---------- Exercise material ----------

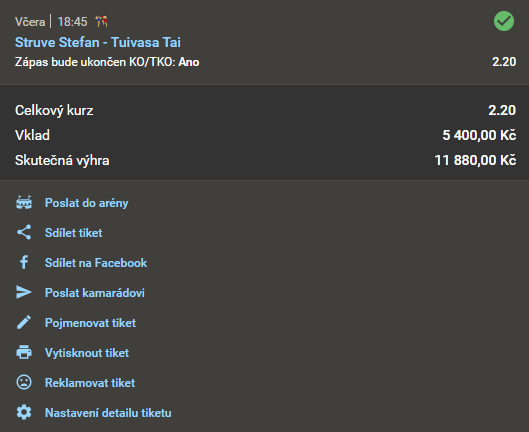Open the Struve Stefan - Tuivasa Tai match
This screenshot has height=432, width=529.
point(98,42)
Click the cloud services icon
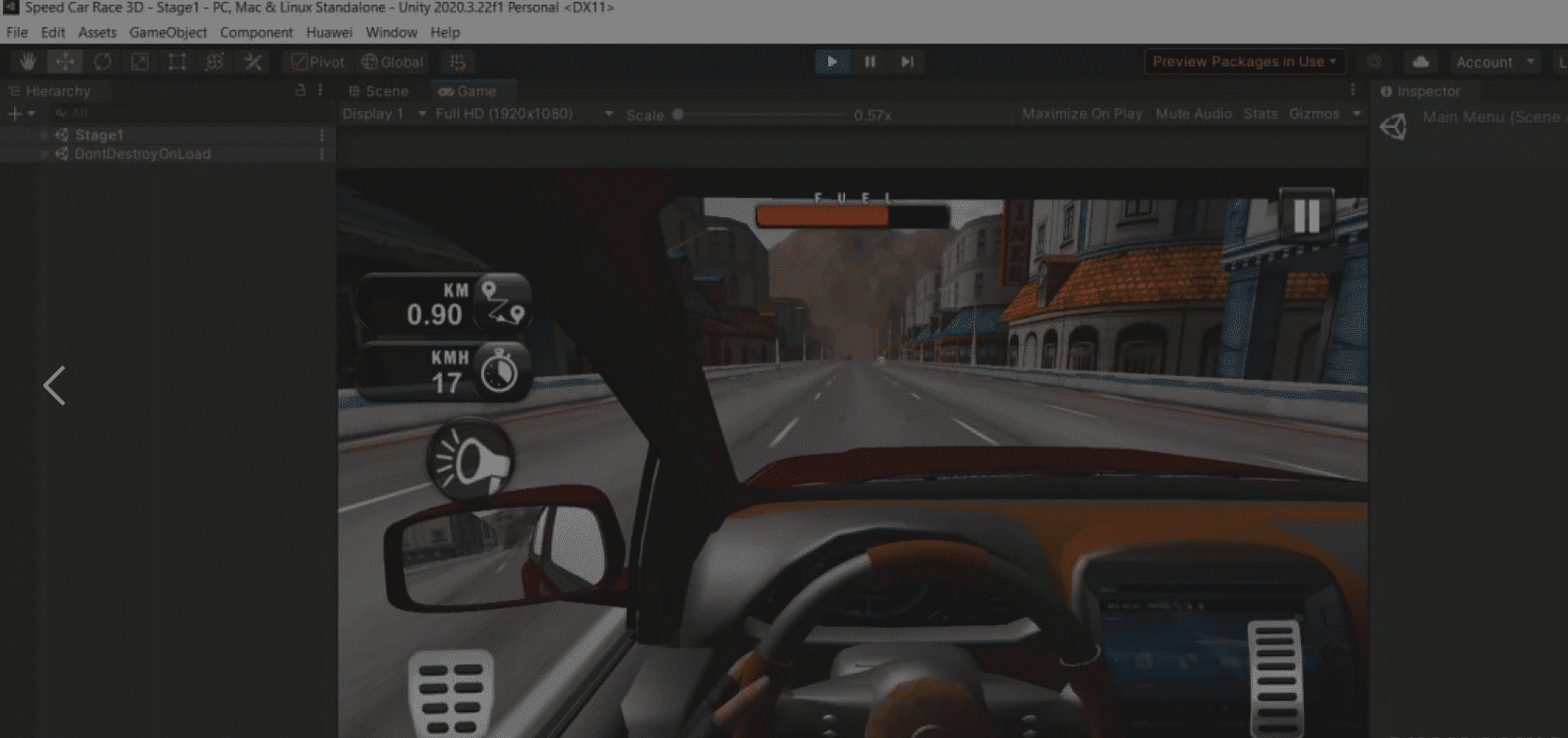The width and height of the screenshot is (1568, 738). coord(1420,62)
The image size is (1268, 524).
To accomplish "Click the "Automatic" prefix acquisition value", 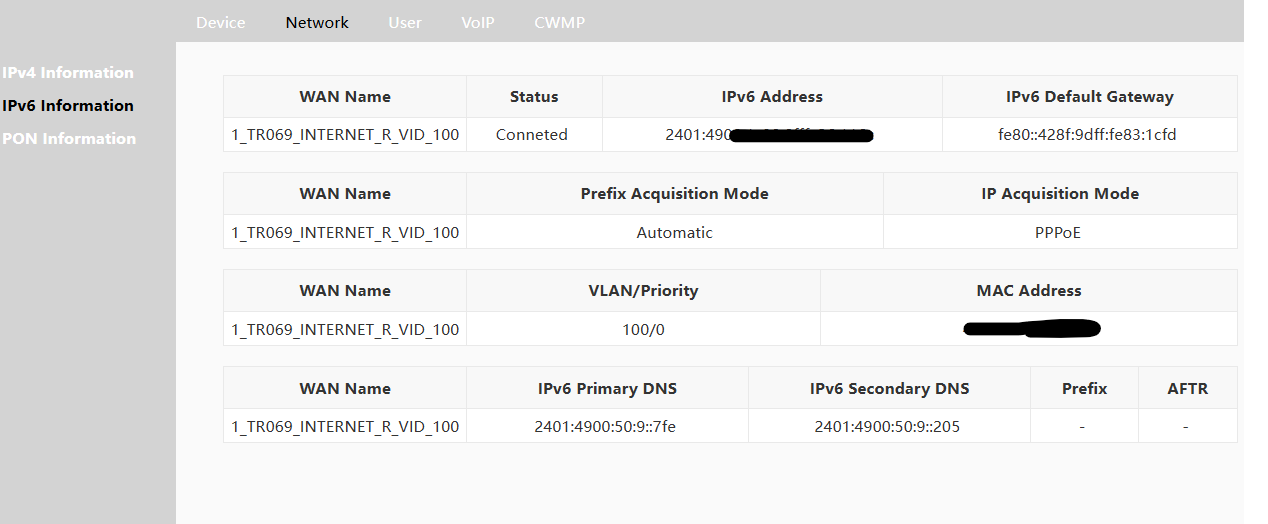I will (675, 232).
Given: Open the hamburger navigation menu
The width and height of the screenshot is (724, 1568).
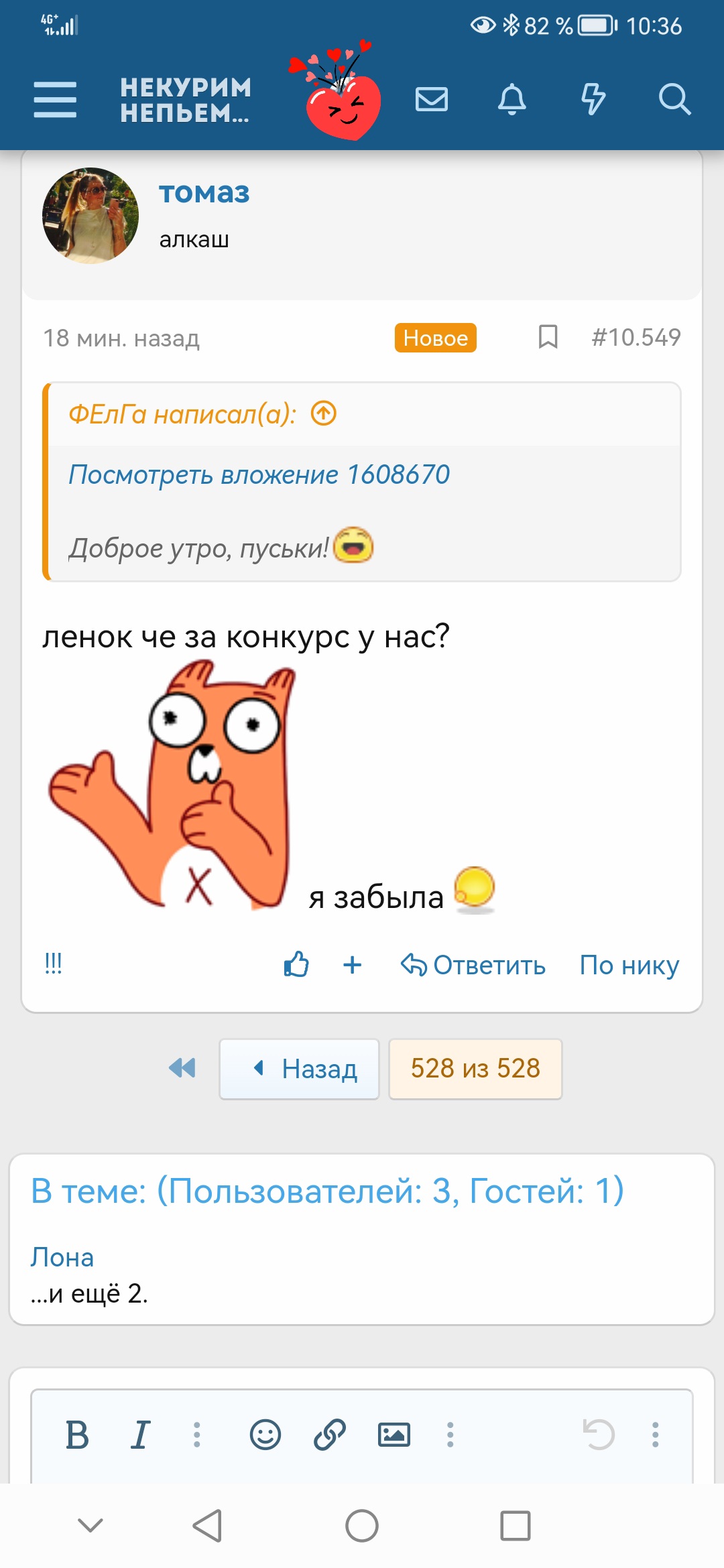Looking at the screenshot, I should pyautogui.click(x=55, y=100).
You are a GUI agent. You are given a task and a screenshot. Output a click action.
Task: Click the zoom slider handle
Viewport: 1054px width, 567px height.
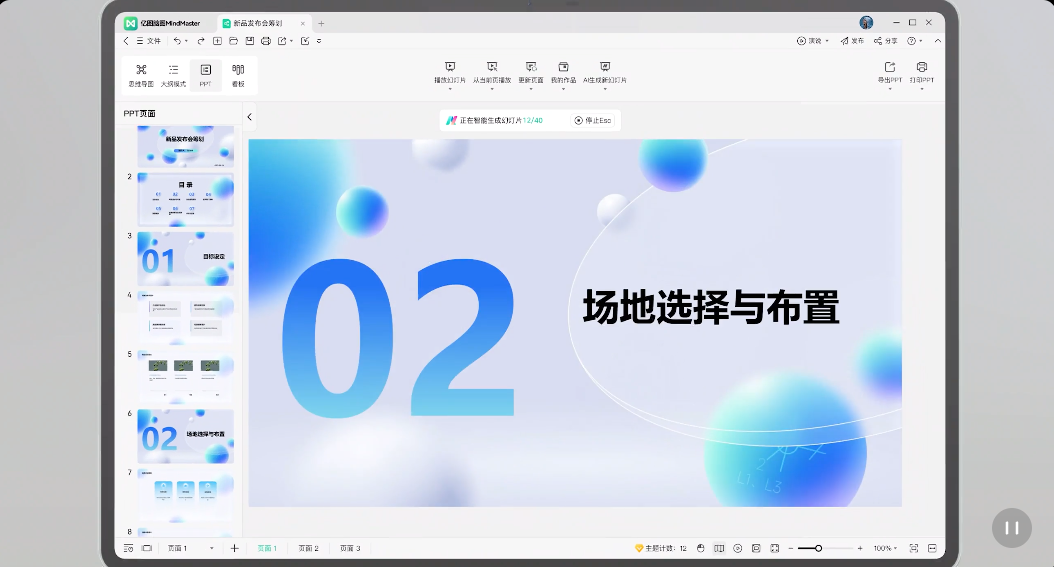coord(818,548)
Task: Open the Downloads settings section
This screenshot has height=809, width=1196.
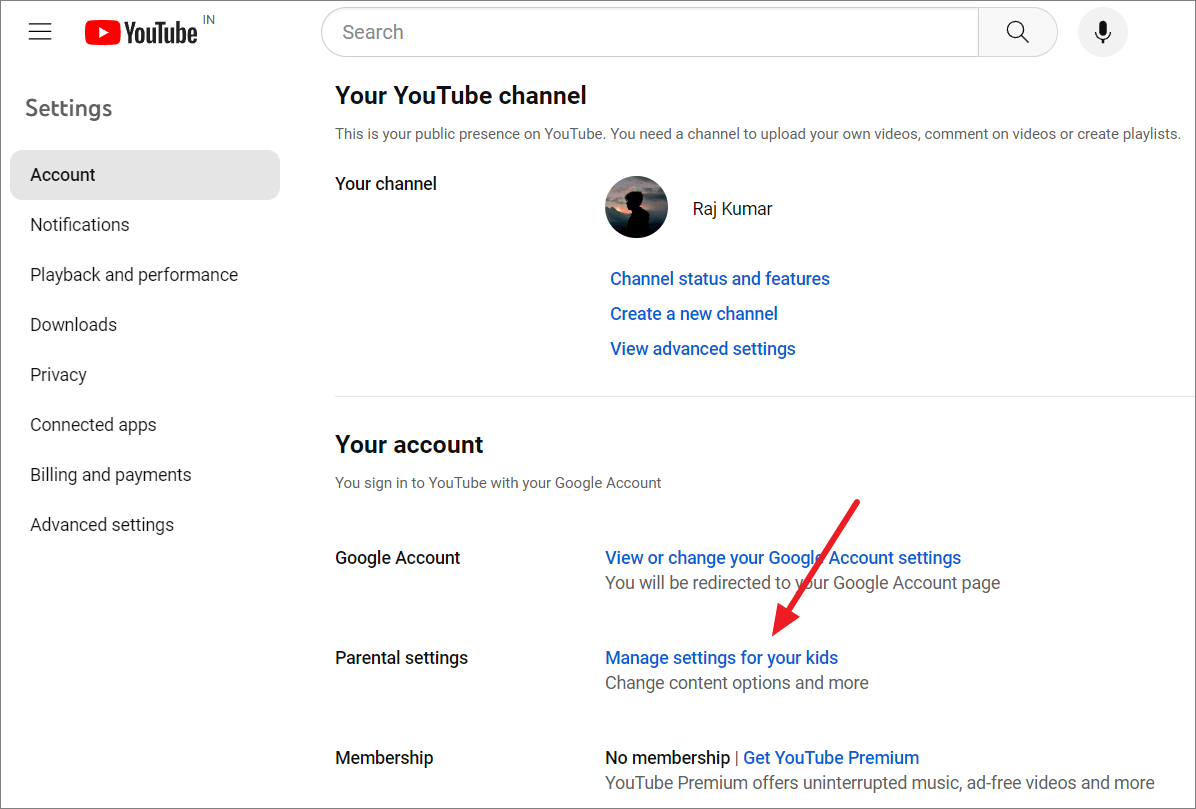Action: (73, 324)
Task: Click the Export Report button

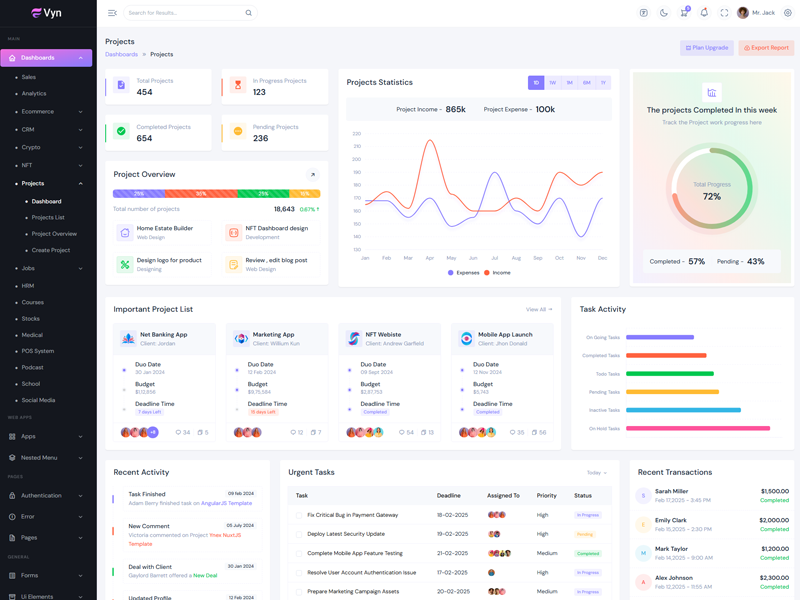Action: tap(766, 48)
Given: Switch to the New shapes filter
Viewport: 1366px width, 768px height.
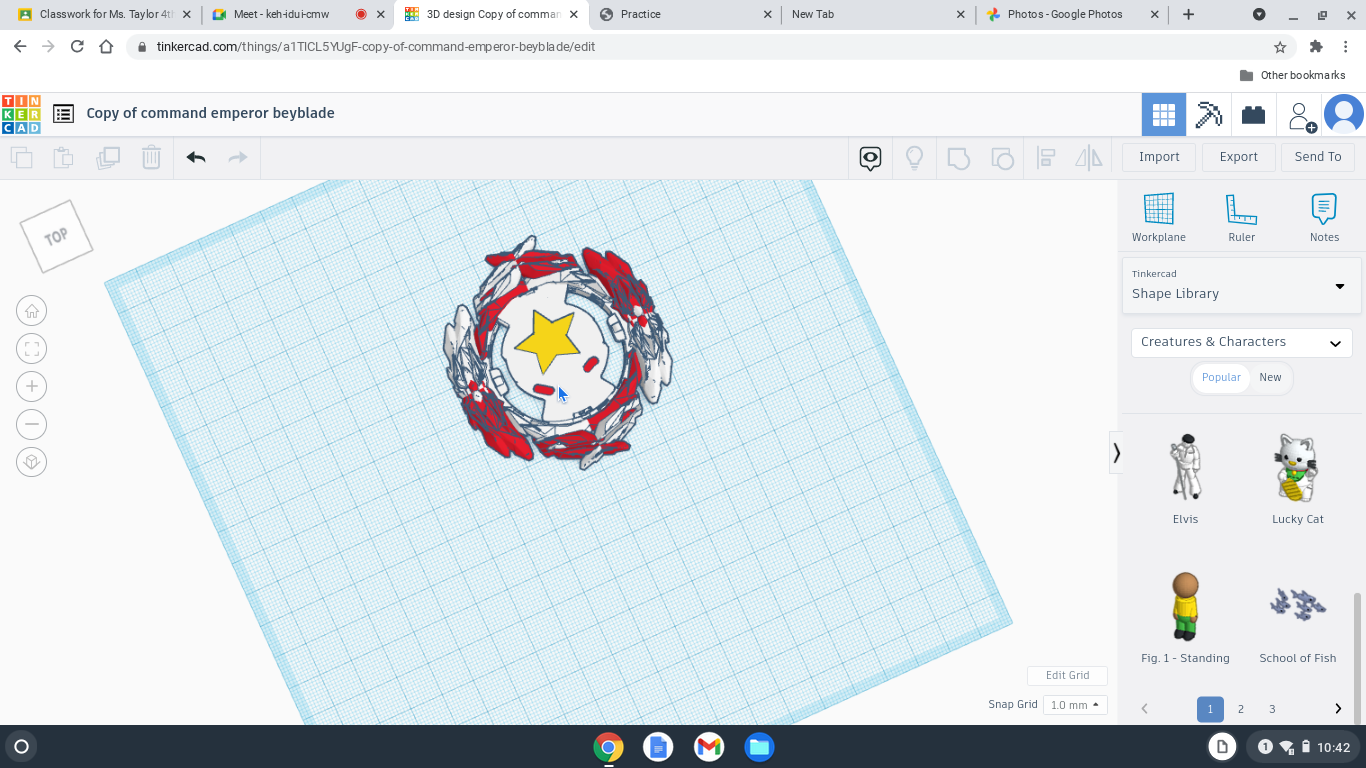Looking at the screenshot, I should [1270, 377].

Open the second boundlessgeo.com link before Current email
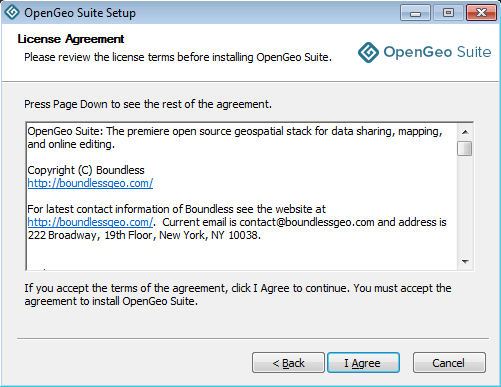90,222
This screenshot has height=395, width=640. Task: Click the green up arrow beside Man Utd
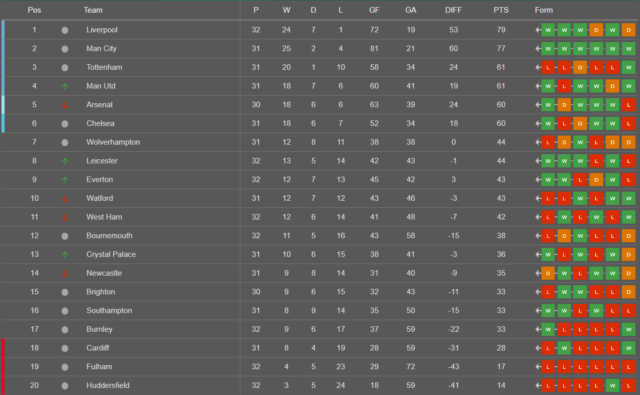[64, 86]
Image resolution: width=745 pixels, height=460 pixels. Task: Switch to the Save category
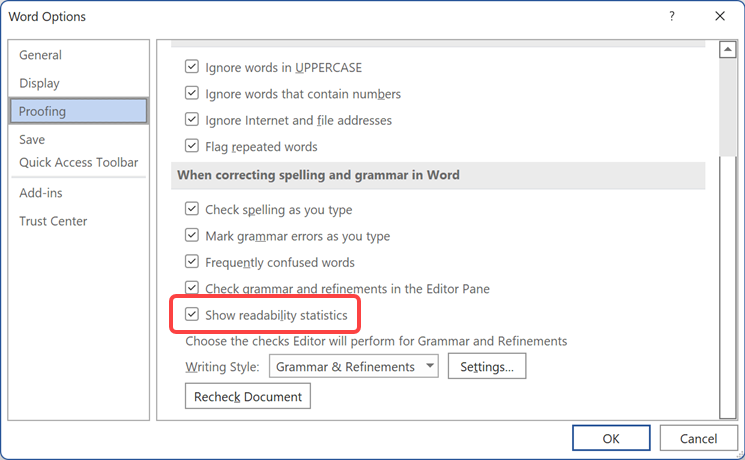click(32, 139)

----------

Quote exactly the lines from the one that contains "Task: Open the Downloads settings section" through the end of the listing above, both ends included, leaving out the pictures.

▶ Response below
Task: Open the Downloads settings section
This screenshot has height=809, width=1196.
Action: (73, 324)
Task: Click the Export Report button

Action: tap(766, 48)
Given: Switch to the New shapes filter
Viewport: 1366px width, 768px height.
Looking at the screenshot, I should [1270, 377].

Open the second boundlessgeo.com link before Current email
90,222
This screenshot has height=395, width=640. Task: Click the green up arrow beside Man Utd
[64, 86]
Image resolution: width=745 pixels, height=460 pixels. Task: Switch to the Save category
click(32, 139)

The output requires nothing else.